I did ER, outpatient medicine and inpatient medicine - and the best learning of all 3 was the ER - I felt like it was most relevent to psych in that when you are called about medical issues on the psych floor you often have to decide how urgent they are - these are things you learn best in the ED (at least at my program....maybe in other programs you learn this on inpatient)

besides ED is fun and you get a lot of practice doing different skills which you may be doing on psych floors.....
 
I vote for the month of EM! I am a FM/Psych resident so I had to do an EM rotation during my intern year. First of all, it was a great learning experience for the amount of medicine I learned and the skills that it fostered in terms of triage, quickly evaluating acuity, multitasking, etc.

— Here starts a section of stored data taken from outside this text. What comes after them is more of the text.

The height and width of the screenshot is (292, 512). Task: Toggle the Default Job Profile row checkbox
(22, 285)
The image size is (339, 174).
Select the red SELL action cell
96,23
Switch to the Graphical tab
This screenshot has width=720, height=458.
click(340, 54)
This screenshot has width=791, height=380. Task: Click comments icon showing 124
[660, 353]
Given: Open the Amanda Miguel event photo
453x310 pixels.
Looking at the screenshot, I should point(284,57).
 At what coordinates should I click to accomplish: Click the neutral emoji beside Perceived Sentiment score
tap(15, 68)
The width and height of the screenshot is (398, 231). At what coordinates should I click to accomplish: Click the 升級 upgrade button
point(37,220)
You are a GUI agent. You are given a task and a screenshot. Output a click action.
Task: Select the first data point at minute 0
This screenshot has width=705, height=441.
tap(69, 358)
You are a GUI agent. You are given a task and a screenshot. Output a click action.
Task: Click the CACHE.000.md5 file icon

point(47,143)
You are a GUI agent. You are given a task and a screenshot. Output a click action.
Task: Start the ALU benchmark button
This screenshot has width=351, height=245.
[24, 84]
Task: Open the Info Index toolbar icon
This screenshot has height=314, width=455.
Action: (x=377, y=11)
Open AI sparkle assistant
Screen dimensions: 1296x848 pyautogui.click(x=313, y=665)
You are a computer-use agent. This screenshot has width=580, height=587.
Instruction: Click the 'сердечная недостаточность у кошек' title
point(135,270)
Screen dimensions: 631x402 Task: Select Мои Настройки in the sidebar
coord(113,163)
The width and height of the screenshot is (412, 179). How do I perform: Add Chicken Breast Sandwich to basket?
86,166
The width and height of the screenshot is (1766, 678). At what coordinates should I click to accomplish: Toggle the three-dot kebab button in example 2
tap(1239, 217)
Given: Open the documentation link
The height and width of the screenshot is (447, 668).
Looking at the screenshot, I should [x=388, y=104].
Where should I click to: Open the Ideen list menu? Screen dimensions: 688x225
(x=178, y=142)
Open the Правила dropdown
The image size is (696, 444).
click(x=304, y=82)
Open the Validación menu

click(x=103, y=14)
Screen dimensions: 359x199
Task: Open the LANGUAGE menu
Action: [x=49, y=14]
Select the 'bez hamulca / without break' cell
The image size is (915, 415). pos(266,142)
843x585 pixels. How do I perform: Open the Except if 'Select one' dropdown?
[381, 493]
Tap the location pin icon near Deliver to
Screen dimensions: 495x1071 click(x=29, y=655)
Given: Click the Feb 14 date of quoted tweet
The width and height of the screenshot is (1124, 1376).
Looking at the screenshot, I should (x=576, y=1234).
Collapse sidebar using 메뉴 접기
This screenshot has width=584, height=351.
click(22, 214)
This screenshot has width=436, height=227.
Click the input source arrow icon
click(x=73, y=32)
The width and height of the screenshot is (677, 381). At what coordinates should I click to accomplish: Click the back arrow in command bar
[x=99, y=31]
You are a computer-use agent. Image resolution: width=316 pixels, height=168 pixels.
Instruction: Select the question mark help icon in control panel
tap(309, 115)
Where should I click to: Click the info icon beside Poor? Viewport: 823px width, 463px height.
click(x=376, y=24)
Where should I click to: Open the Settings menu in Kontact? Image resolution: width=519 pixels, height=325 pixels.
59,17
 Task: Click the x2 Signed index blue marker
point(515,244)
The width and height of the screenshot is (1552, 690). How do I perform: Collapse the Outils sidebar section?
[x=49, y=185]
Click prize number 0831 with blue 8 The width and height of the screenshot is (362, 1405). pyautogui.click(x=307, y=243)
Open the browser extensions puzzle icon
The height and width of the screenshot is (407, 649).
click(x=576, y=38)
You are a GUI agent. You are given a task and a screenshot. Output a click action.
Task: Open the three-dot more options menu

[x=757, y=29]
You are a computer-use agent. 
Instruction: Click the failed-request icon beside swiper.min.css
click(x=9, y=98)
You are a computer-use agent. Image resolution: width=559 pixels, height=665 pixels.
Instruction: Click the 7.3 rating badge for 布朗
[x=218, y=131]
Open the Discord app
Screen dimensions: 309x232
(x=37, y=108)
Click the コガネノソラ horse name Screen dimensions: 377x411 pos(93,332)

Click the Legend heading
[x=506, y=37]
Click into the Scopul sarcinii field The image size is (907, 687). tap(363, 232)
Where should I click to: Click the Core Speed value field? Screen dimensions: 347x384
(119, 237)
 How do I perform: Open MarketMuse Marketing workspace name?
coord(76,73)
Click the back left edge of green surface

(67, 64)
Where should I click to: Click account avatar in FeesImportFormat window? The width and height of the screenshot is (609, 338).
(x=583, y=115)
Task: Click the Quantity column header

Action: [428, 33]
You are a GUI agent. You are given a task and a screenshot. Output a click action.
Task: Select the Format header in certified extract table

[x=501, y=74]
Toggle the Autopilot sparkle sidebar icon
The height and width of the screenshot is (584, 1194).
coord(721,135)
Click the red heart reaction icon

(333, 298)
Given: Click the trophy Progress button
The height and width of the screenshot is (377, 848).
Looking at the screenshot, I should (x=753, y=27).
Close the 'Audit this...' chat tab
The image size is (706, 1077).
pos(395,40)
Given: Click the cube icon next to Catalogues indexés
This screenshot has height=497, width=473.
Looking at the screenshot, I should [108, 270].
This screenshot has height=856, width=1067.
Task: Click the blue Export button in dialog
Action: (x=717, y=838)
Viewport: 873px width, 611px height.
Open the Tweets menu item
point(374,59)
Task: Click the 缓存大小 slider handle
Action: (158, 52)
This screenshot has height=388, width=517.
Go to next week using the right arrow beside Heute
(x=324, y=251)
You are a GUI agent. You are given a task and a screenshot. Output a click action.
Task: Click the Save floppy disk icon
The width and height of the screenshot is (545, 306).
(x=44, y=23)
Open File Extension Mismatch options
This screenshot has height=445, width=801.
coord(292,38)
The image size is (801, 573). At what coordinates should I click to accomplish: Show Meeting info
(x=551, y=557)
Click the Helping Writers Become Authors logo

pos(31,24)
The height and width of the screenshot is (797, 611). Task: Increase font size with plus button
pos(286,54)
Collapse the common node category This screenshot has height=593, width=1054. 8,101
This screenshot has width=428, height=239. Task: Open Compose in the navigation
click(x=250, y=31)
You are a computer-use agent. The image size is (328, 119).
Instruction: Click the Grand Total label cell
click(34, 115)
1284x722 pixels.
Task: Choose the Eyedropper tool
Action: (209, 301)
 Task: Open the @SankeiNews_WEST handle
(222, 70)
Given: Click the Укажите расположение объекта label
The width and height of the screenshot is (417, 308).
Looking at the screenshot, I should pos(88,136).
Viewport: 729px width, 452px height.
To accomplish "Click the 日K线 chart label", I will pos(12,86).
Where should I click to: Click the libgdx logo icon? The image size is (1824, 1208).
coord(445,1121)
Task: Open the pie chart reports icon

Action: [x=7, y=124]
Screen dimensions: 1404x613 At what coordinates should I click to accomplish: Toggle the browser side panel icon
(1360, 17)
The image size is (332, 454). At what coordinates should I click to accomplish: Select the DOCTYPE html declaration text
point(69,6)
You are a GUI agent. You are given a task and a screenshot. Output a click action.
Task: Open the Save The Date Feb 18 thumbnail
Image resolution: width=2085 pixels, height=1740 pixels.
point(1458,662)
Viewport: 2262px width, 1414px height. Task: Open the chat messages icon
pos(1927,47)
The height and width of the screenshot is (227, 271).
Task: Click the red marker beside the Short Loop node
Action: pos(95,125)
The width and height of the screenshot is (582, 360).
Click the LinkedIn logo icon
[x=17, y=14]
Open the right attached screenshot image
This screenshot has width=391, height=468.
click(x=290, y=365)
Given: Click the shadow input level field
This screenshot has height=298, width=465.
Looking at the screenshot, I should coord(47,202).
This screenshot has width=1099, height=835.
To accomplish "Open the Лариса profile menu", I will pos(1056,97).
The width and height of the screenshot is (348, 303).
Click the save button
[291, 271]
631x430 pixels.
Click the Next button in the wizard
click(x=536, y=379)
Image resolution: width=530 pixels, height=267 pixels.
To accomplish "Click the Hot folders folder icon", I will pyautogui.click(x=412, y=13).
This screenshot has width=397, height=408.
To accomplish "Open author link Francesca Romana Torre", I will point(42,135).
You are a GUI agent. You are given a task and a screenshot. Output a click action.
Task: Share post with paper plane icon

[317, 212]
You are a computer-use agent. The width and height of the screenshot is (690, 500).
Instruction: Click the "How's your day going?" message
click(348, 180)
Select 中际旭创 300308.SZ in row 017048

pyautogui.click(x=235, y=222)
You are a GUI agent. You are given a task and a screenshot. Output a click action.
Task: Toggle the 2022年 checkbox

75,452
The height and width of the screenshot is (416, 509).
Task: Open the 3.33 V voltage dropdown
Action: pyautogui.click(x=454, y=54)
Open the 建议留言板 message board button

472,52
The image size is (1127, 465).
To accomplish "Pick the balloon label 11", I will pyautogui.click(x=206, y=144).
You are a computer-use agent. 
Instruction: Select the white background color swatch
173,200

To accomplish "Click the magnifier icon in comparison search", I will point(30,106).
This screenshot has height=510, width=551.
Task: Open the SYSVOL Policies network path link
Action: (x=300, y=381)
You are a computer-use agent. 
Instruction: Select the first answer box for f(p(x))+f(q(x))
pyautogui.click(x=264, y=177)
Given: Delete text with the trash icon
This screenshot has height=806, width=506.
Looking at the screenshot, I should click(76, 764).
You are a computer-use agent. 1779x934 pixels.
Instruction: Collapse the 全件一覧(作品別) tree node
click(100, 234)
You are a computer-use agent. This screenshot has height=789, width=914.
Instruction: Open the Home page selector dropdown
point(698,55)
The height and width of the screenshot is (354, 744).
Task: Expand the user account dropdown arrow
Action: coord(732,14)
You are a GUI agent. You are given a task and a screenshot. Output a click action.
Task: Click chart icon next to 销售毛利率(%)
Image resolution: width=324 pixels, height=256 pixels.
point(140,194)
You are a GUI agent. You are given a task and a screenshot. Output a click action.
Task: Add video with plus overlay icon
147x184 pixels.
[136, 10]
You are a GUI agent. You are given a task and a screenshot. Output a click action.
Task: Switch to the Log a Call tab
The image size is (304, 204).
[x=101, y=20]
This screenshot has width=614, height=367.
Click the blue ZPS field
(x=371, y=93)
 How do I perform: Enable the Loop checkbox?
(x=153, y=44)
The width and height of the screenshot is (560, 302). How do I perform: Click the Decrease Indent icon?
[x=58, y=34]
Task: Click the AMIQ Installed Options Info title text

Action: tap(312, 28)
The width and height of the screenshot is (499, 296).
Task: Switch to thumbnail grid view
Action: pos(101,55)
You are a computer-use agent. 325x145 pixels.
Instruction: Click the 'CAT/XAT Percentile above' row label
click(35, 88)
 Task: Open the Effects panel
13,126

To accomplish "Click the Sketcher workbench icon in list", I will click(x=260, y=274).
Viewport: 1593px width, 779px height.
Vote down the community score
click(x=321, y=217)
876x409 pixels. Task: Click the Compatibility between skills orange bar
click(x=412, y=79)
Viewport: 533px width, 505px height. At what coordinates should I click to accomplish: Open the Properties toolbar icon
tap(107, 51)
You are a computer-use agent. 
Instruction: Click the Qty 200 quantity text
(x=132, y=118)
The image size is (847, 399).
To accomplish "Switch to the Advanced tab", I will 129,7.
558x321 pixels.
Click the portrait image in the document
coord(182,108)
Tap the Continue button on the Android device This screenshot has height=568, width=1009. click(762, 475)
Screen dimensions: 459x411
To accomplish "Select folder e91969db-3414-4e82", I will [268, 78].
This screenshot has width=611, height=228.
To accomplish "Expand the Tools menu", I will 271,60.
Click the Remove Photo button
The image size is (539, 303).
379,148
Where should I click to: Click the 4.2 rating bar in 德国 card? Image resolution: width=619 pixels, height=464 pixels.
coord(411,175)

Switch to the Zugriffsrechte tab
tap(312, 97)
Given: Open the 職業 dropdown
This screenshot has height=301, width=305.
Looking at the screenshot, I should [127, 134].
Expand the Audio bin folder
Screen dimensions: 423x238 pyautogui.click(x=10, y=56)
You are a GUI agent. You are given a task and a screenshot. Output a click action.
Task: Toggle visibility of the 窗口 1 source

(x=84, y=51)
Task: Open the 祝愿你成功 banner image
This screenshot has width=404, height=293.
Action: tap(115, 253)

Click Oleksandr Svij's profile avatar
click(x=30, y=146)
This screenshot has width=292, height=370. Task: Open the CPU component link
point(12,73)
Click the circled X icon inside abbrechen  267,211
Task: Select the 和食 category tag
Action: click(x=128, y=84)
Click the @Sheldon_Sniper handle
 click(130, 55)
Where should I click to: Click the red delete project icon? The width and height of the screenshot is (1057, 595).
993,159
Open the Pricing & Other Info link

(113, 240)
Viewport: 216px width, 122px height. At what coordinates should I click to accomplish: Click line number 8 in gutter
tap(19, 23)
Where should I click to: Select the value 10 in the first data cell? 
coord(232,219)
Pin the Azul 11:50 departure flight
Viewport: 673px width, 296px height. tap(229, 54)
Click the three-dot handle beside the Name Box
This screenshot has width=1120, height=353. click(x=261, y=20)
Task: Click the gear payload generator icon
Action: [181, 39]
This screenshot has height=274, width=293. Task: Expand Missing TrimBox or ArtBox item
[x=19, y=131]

But secondly, as others here have pointed out, it was tremendously beneficial in terms of the camaraderie I built with the EM residents and attendings. Now they know me, they know my work, and they show a lot of respect. Likewise, now I know what it's like to do their job, especially the patient flow pressures they face, and I have a great deal of respect for them. It has made my life soooo much easier when taking call and seeing psych consults in the ED. Some of my psych colleagues have very tense relationships w/ the ED and that tends to make their lives miserable on call.